Materialized view to store UDF results

schiegg
Contributor

As recommended by @exa-Chris I start the topic here as my question could get lost in the Ideas section.

I am currently computing multiple input tuples through a Java UDF SET script EMITting multiple tuples as well. I wrapped the SELECT in a VIEW specifying some conditions. It is stated elsewhere that Exasol caches the view results intelligent as it is not possible to create materialized views. My UDF needs round about 12 seconds to return results for ~30000 input tuples without optimization of the JVM or anything else. Reducing this for future responses by using caches, which should be sufficient as the outcome does not change as long as the source stays identical, would therefore significantly improve my access times.

Use-case is a follow up of a theoretical research paper proposing this. Till now, my measured access times stay nearly identical over multiple requests. Is there any way to trigger the caching or any form of materialization? I already implemtented an ELT workflow but the paper explicitly requests a materialized VIEW also.

6 REPLIES 6

exa-Uwe
Moderator
Moderator

A "materialized view" is essentially just a table. As if you do a CREATE TABLE myMV AS SELECT ... here comes your view query.

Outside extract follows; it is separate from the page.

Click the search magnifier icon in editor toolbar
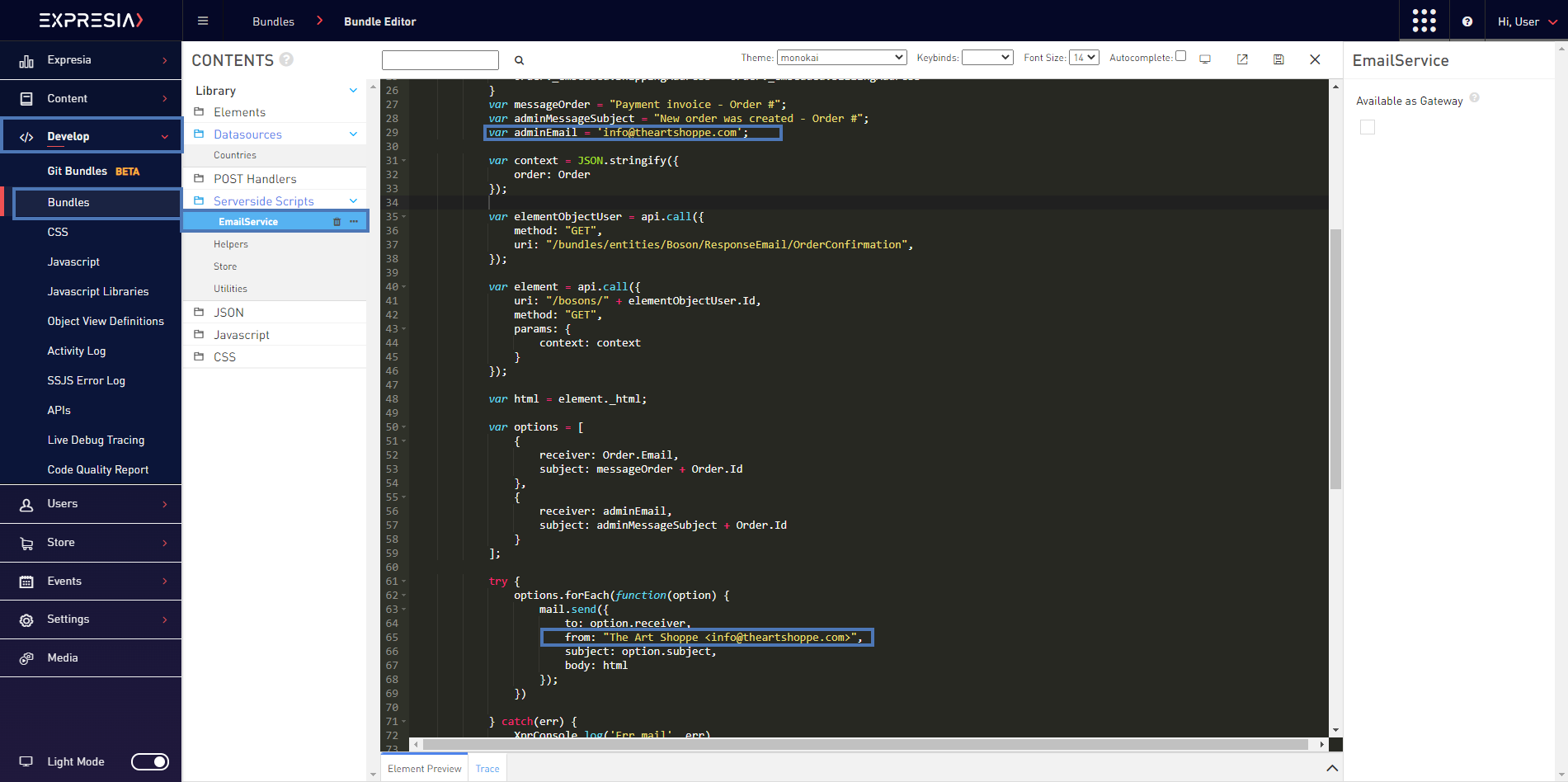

Of course you can do that with Exasol.

In Oracle, you can do some additional sophisticated things with Materialized Views, like enabling the optimizer to use them for query rewrite: https://uhesse.com/2009/07/08/brief-introduction-into-materialized-views/

 

Best regards

Uwe

schiegg
Contributor

Hi Uwe, I am aware of that. Thats why I explicitly mentioned that I already implemented it that way but would be interested in a way of doing it with the VIEW argument and either some intelligent caching or refresh options. If it isn't possible, thats just fine as well. I am also interested if I missed anything.

exa-Uwe
Moderator
Moderator

Apart from creating a table from it, there's no way to materialize a view in Exasol. The query constituting the view will run each time you access that view. It may be subject to optimizing and caching just as any other query running against Exasol. There's nothing to "refresh" here, because the query simply runs again.

The whole concept of Materialized Views, refresh and query rewrite etc.  is very Oracle-specific and has no counterpart in Exasol. We may be running just fast enough without it 😉

 

mwellbro
Xpert

Hi @exa-Uwe , you piqued my interested there when mentioning "subject to optimizing and caching " 😊
Just a supposition: a query / view containing a UDF would not be eligible for entering the query cache since exasol wouldn´t be able to guarantee that the output is repeatable ( because it wouldn´t know and/or couldn´t parse what is going on within the UDF from a logical point of view....could be return rand() ) - is that correct ?
I do seem to recall that some DB implemented a DETERMINISTC keyword for in UDF creation - might be interesting, perhaps...
Of course, and I´m mentioning this not entirely serious, one could write a preprocessor-script that would transparently CTAS the result and check the LAST_COMMIT of the base tables - if not changed it could direct the query towards the previously "CTAS´ed" table, which could be eligible for QueryCache execution...still would be over the top for a 12 second query...just sayin´ 🤔🙂

exa-Chris
Community Manager
Community Manager

Thanks for this. Much better place. Would you also have some information about the system you are using? Single Node or a cluster?

Connecting Customers, Partners, Prospects and Exasolians is my passion. Apart from that I cycle, listen to music, and try to understand what all those technical discussions really mean...

schiegg
Contributor

Single node docker container with minimal ressource requirements right now as this is just the beginning of research.

If the caching depends on the hardware, what would be recommended to add? Can I somehow read a log of restrictions applied due to limited hardware?